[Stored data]
--- START ---
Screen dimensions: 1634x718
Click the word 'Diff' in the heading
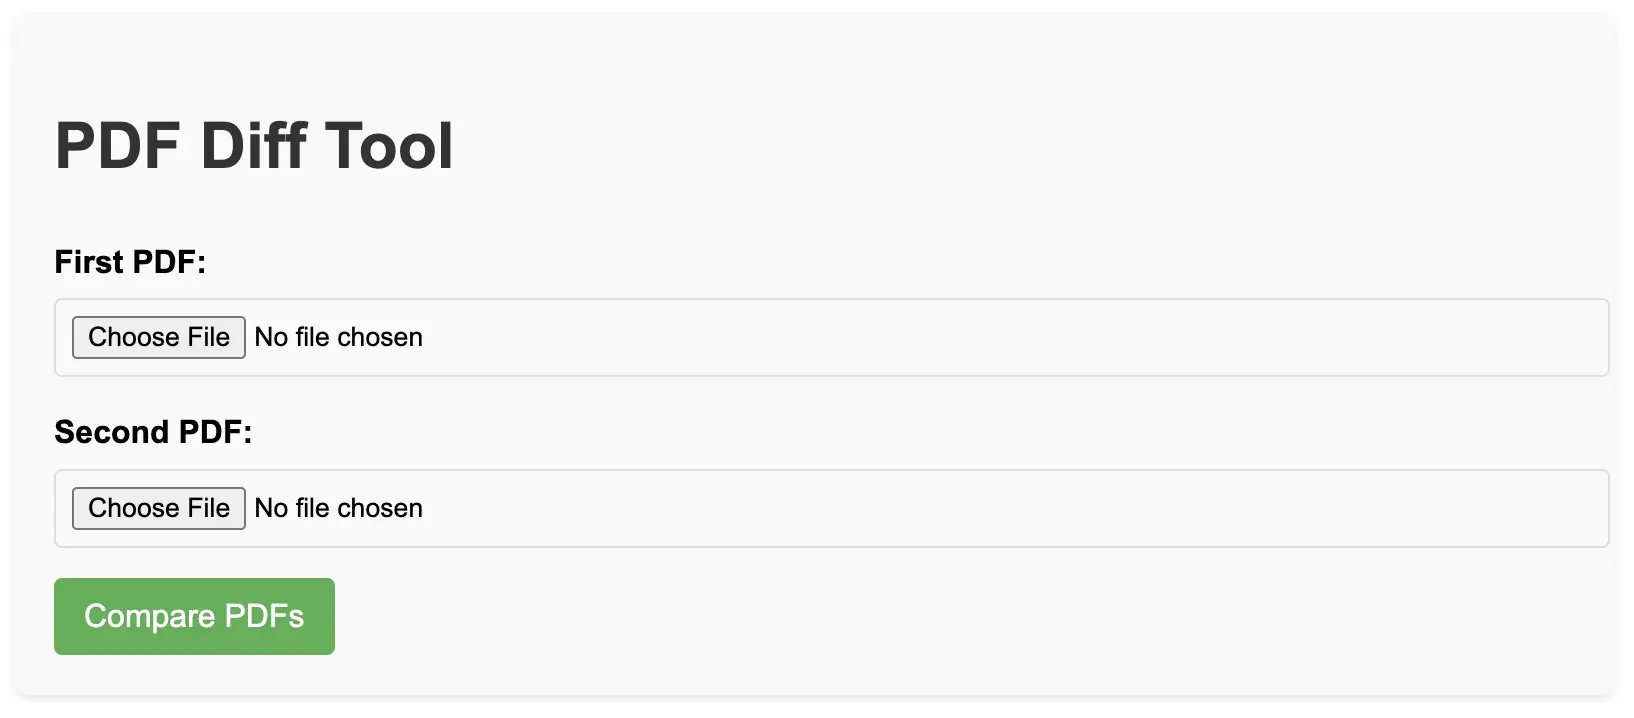coord(254,146)
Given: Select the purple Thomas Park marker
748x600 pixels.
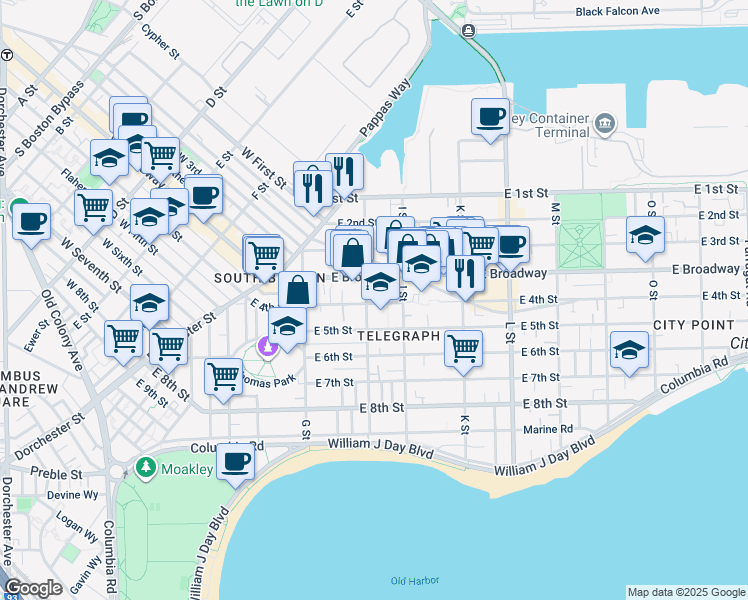Looking at the screenshot, I should (267, 348).
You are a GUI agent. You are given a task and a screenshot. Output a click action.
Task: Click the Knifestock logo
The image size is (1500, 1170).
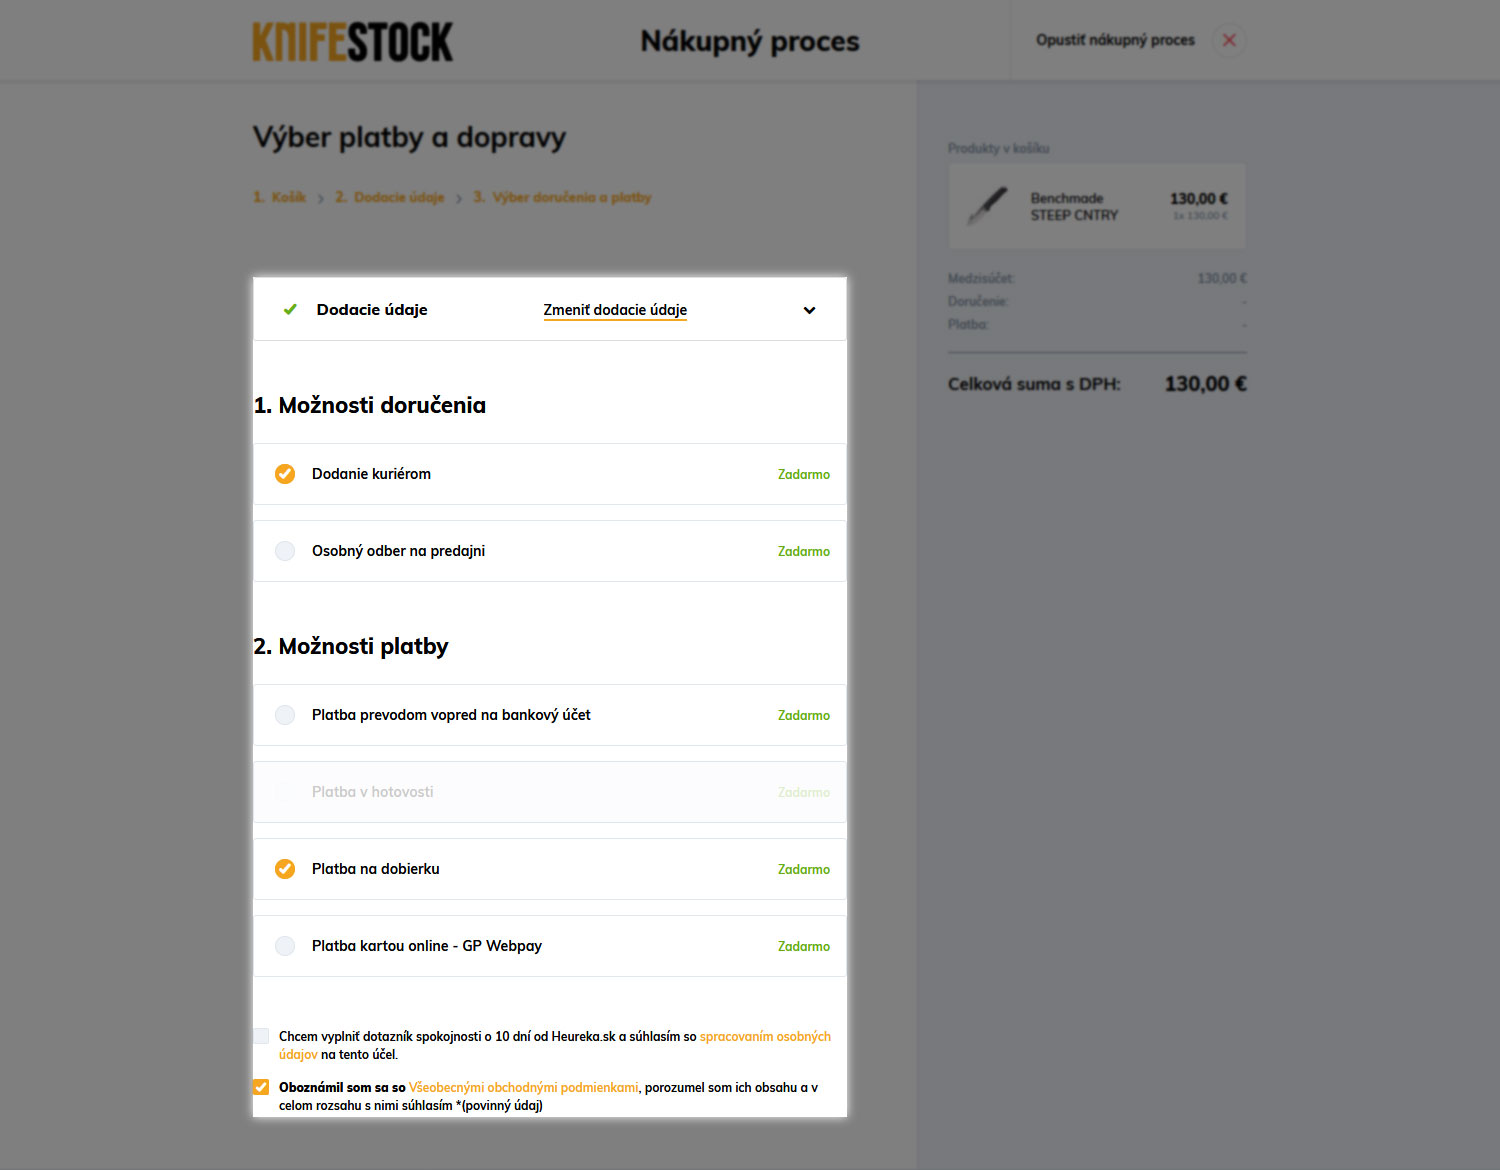(352, 41)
--- END ---
■ Exercise
Exactly as written, give the entries above again, with no images.

■ Solution to this problem
Screen dimensions: 1634x718
Click the word 'Diff' in the heading
coord(254,146)
Given: Select the purple Thomas Park marker
748x600 pixels.
Looking at the screenshot, I should (267, 348).
You are a GUI agent. You are given a task and a screenshot. Output a click action.
Task: Click the Knifestock logo
The image size is (1500, 1170).
(352, 41)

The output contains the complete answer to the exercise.